The game is a series of puzzle rooms, each slightly more complicated
than the last. It's never quite clear whether the arenas are a top-down
view like Legend of Zelda, or a side-scrolling view. Your character Solomon
- er, I mean Joshua, can walk anywhere onscreen, but after taking away a
support, boulders or objects fall "downwards" to the bottom of the screen.

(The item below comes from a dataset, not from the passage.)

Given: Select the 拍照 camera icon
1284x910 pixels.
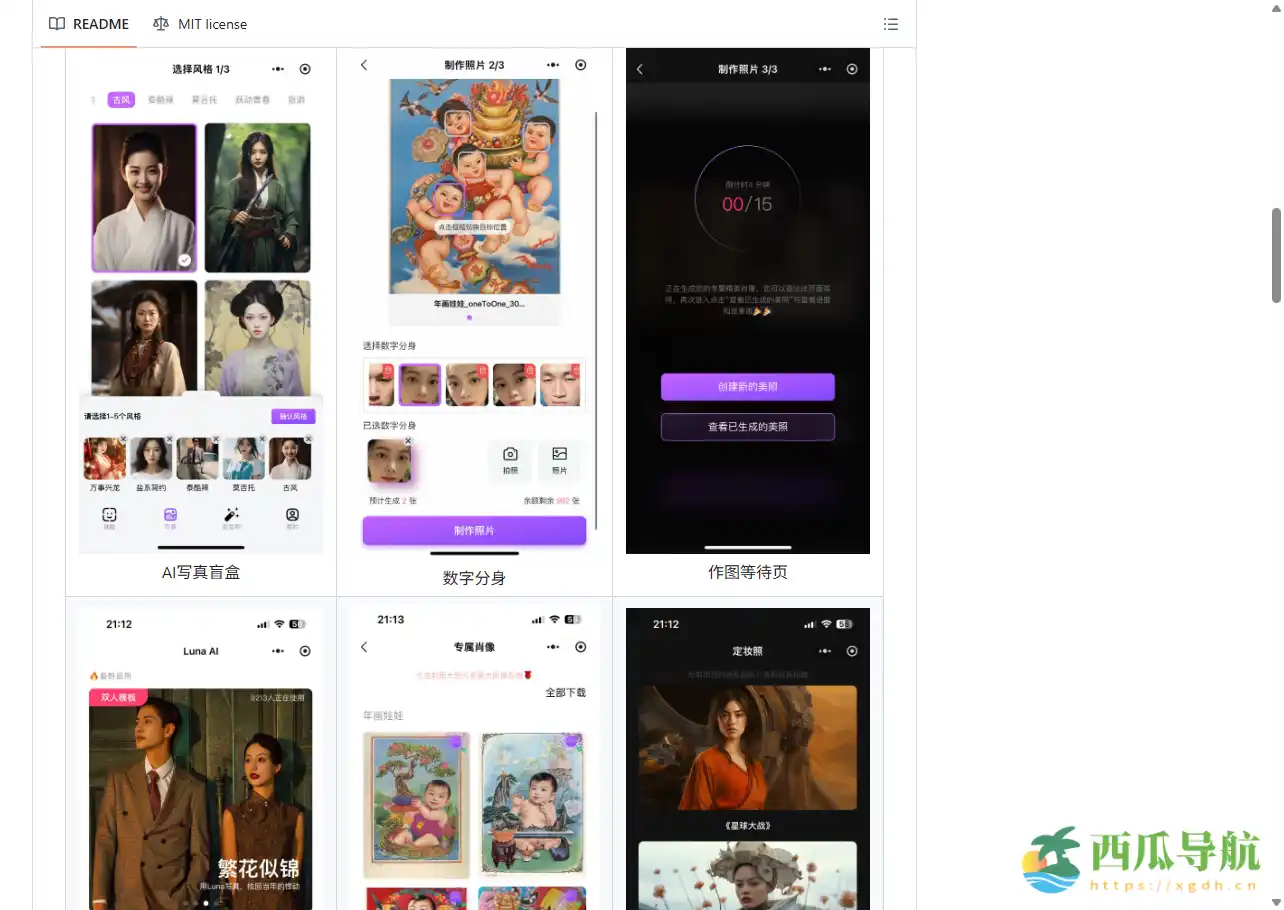Looking at the screenshot, I should 510,454.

The idea is to gather iron, brass, silver, and gold along with five Bible
question icons to make the exit appear. All the while you must deal with
Amorite soldiers, Balaam the Soothsayer, and Stubborn Gezerites among
others. It's at times reminiscent of Pac-Man, collecting stuff in a maze as
fast as you can while avoiding enemies. But you're not unarmed. The A
button is your Priest's Trumpet, and it's your task to break rocks and
destroy Hittite citizens with its toot in your search for treasure. Musical
notes fire out of it like photon torpedoes. There are plenty of extra
goodies too. Finding "The Lord's Favor" makes you temporarily invincible,
and using "The Breath of God" freezes enemies. If only real life worked
that way. Eventually you'll need to obtain the Ram's Horn, used with the B
button. It's basically a timed bomb, able to blow away crowds of "Laboring
Gibeonites" and "Lingering Canaanites" to reveal the treasure they hide.

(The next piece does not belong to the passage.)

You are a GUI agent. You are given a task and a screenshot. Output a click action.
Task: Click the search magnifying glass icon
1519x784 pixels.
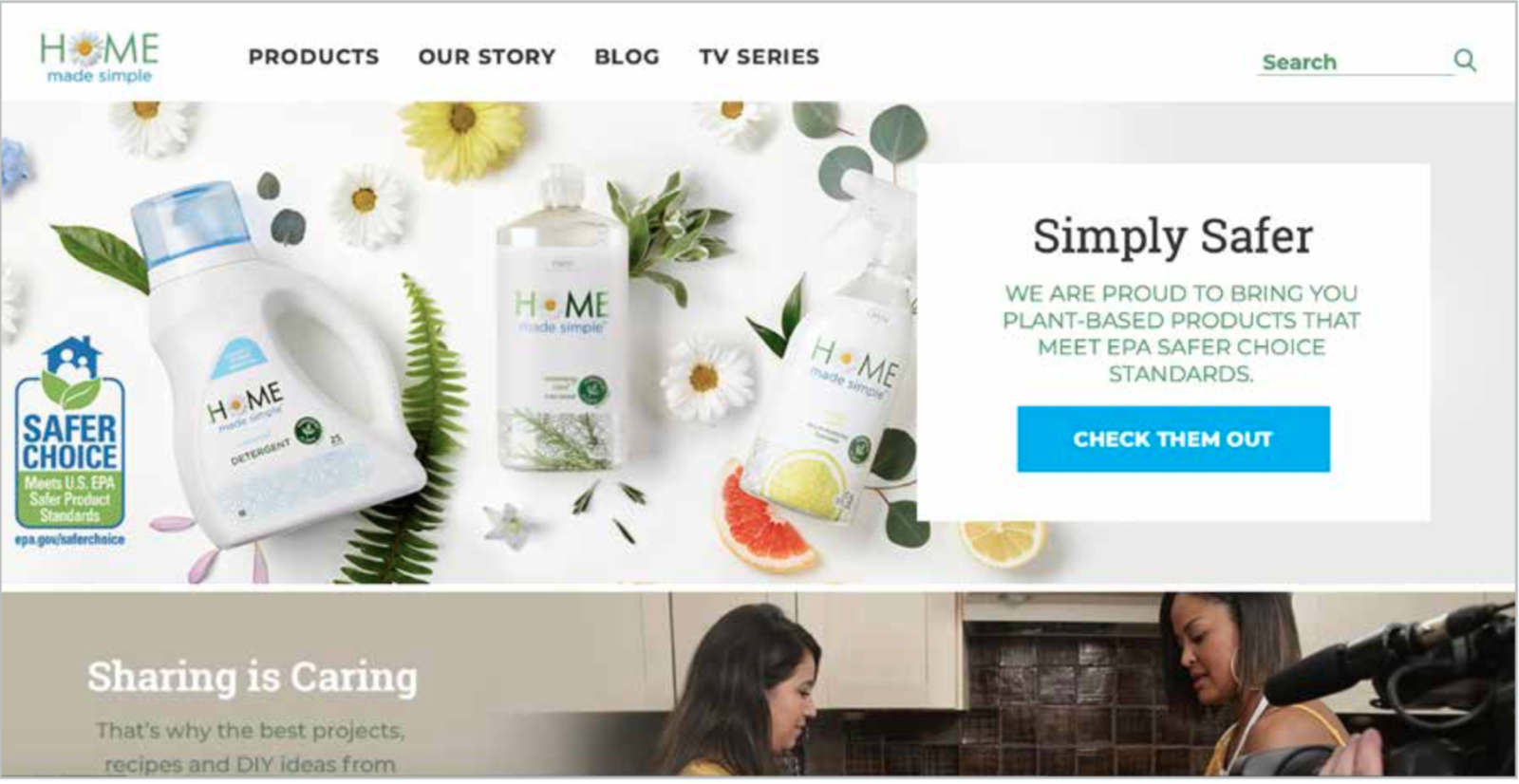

Upon completing each level you're given five multiple choice quiz
questions about the Old Testament. Each one answered correctly awards you a
Bible, and ten Bibles gets you an extra life. "Joshua wanted to: Conquer
Jericho? Convert Jericho? Befriend Jericho?" I failed most of them, but
it's okay; when you run out of lives you're given a password to start off
at the last level you reached. At the start screen you can even jump ahead
five levels at a time by pushing "up," so you can start as high as level 81
if you want.
Controlling Joshua is simple and straightforward, though he doesn't
really have much to do besides run around and toot his horn at things.

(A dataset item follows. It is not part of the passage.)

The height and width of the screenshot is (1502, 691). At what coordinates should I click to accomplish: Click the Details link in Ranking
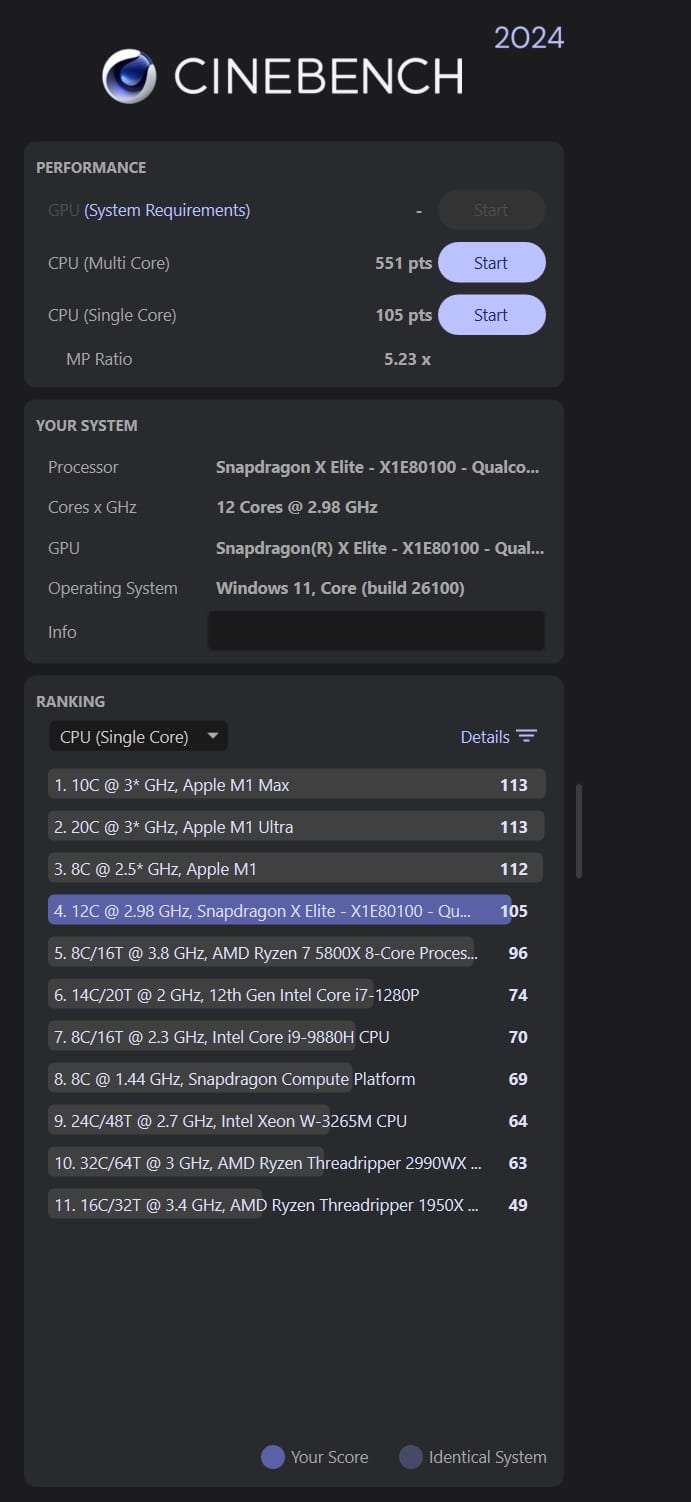point(485,737)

There are minimal sound effects and no music unless a special item is
active. But I have to give them extra credit for including actual (though
very fuzzy) voice samples of "Good job Joshua!" and "Be courageous Joshua!"
The bare-bones graphics seem purely utilitarian. You're shown only what you
need to know about, and destroying all the objects in a room leaves you
with a simple black background. After reaching some of the more advanced
levels it becomes clear that the only way to figure out the puzzles is to
play them over and over and over. And that's exactly what you'll do as
traps and cheap deaths claim Joshua again and again. Inescapable
predicaments will happen like indestructible boulders pinning you in a
corner because you weren't fast enough or didn't go the right way. But you
can always hit start + select to martyr yourself in suicide.